- [Your goal] This exercise calls for an exact transcription. Set down every record below.
:::
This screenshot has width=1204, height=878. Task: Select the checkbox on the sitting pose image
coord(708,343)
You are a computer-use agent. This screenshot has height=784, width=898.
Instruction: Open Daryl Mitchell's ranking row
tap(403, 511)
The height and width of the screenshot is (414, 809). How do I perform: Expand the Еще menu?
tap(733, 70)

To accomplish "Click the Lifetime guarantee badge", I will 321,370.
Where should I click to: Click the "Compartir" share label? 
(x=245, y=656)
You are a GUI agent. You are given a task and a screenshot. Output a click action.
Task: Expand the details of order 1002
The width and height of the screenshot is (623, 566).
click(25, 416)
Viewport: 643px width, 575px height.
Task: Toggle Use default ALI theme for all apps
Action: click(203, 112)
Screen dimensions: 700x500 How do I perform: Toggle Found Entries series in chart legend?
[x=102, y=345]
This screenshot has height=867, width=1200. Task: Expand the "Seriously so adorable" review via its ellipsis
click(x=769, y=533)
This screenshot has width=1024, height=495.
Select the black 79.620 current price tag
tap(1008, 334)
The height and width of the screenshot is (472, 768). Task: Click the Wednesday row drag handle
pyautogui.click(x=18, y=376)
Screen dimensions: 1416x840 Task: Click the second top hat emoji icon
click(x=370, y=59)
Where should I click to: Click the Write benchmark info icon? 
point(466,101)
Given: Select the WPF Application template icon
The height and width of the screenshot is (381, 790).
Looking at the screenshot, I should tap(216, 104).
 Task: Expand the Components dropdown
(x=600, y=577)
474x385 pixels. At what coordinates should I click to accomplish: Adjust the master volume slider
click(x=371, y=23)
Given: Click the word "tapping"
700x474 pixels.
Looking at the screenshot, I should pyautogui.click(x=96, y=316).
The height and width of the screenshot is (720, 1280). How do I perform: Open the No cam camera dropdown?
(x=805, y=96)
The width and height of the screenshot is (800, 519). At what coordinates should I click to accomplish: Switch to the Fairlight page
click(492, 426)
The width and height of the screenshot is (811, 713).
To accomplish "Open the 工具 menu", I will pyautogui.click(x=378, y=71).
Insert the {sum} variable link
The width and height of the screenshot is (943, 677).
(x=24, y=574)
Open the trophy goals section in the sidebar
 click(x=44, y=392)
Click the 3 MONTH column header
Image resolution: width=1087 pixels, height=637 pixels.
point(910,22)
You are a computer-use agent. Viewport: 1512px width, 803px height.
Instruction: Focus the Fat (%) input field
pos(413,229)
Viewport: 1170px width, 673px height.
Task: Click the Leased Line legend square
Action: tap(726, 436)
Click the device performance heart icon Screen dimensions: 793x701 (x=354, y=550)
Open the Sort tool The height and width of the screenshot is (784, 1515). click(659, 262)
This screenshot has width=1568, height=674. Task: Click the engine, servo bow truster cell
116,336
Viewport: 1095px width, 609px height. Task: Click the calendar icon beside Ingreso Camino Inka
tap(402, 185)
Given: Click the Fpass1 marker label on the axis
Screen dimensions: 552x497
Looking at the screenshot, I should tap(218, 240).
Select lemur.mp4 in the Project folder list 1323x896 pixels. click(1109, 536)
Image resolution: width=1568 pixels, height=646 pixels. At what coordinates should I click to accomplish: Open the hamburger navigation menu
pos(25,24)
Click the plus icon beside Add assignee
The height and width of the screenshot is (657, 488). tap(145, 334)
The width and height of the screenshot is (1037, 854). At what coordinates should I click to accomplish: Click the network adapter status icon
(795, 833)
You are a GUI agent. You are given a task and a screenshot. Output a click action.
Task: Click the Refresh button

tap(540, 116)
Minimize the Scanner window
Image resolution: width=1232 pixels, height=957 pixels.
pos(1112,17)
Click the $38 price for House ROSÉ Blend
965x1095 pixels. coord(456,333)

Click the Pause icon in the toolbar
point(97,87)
:::
- [Written response]
This screenshot has width=1204, height=878. Task: Select the checkbox on the sitting pose image
coord(708,343)
You are a computer-use agent. This screenshot has height=784, width=898.
Instruction: Open Daryl Mitchell's ranking row
tap(403, 511)
The height and width of the screenshot is (414, 809). How do I perform: Expand the Еще menu?
tap(733, 70)

To accomplish "Click the Lifetime guarantee badge", I will 321,370.
Where should I click to: Click the "Compartir" share label? 
(x=245, y=656)
You are a GUI agent. You are given a task and a screenshot. Output a click action.
Task: Expand the details of order 1002
The width and height of the screenshot is (623, 566).
click(25, 416)
Viewport: 643px width, 575px height.
Task: Toggle Use default ALI theme for all apps
Action: click(203, 112)
Screen dimensions: 700x500 How do I perform: Toggle Found Entries series in chart legend?
[x=102, y=345]
This screenshot has height=867, width=1200. Task: Expand the "Seriously so adorable" review via its ellipsis
click(x=769, y=533)
This screenshot has width=1024, height=495.
Select the black 79.620 current price tag
tap(1008, 334)
The height and width of the screenshot is (472, 768). Task: Click the Wednesday row drag handle
pyautogui.click(x=18, y=376)
Screen dimensions: 1416x840 Task: Click the second top hat emoji icon
click(x=370, y=59)
Where should I click to: Click the Write benchmark info icon? 
point(466,101)
Given: Select the WPF Application template icon
The height and width of the screenshot is (381, 790).
Looking at the screenshot, I should tap(216, 104).
 Task: Expand the Components dropdown
(x=600, y=577)
474x385 pixels. At what coordinates should I click to accomplish: Adjust the master volume slider
click(x=371, y=23)
Given: Click the word "tapping"
700x474 pixels.
Looking at the screenshot, I should pyautogui.click(x=96, y=316).
The height and width of the screenshot is (720, 1280). How do I perform: Open the No cam camera dropdown?
(x=805, y=96)
The width and height of the screenshot is (800, 519). At what coordinates should I click to accomplish: Switch to the Fairlight page
click(492, 426)
The width and height of the screenshot is (811, 713).
To accomplish "Open the 工具 menu", I will pyautogui.click(x=378, y=71).
Insert the {sum} variable link
The width and height of the screenshot is (943, 677).
(x=24, y=574)
Open the trophy goals section in the sidebar
 click(x=44, y=392)
Click the 3 MONTH column header
Image resolution: width=1087 pixels, height=637 pixels.
point(910,22)
You are a computer-use agent. Viewport: 1512px width, 803px height.
Instruction: Focus the Fat (%) input field
pos(413,229)
Viewport: 1170px width, 673px height.
Task: Click the Leased Line legend square
Action: tap(726, 436)
Click the device performance heart icon Screen dimensions: 793x701 (x=354, y=550)
Open the Sort tool The height and width of the screenshot is (784, 1515). click(659, 262)
This screenshot has width=1568, height=674. Task: Click the engine, servo bow truster cell
116,336
Viewport: 1095px width, 609px height. Task: Click the calendar icon beside Ingreso Camino Inka
tap(402, 185)
Given: Click the Fpass1 marker label on the axis
Screen dimensions: 552x497
Looking at the screenshot, I should tap(218, 240).
Select lemur.mp4 in the Project folder list 1323x896 pixels. click(1109, 536)
Image resolution: width=1568 pixels, height=646 pixels. At what coordinates should I click to accomplish: Open the hamburger navigation menu
pos(25,24)
Click the plus icon beside Add assignee
The height and width of the screenshot is (657, 488). tap(145, 334)
The width and height of the screenshot is (1037, 854). At what coordinates should I click to accomplish: Click the network adapter status icon
(795, 833)
You are a GUI agent. You are given a task and a screenshot. Output a click action.
Task: Click the Refresh button

tap(540, 116)
Minimize the Scanner window
Image resolution: width=1232 pixels, height=957 pixels.
pos(1112,17)
Click the $38 price for House ROSÉ Blend
965x1095 pixels. coord(456,333)

Click the Pause icon in the toolbar
point(97,87)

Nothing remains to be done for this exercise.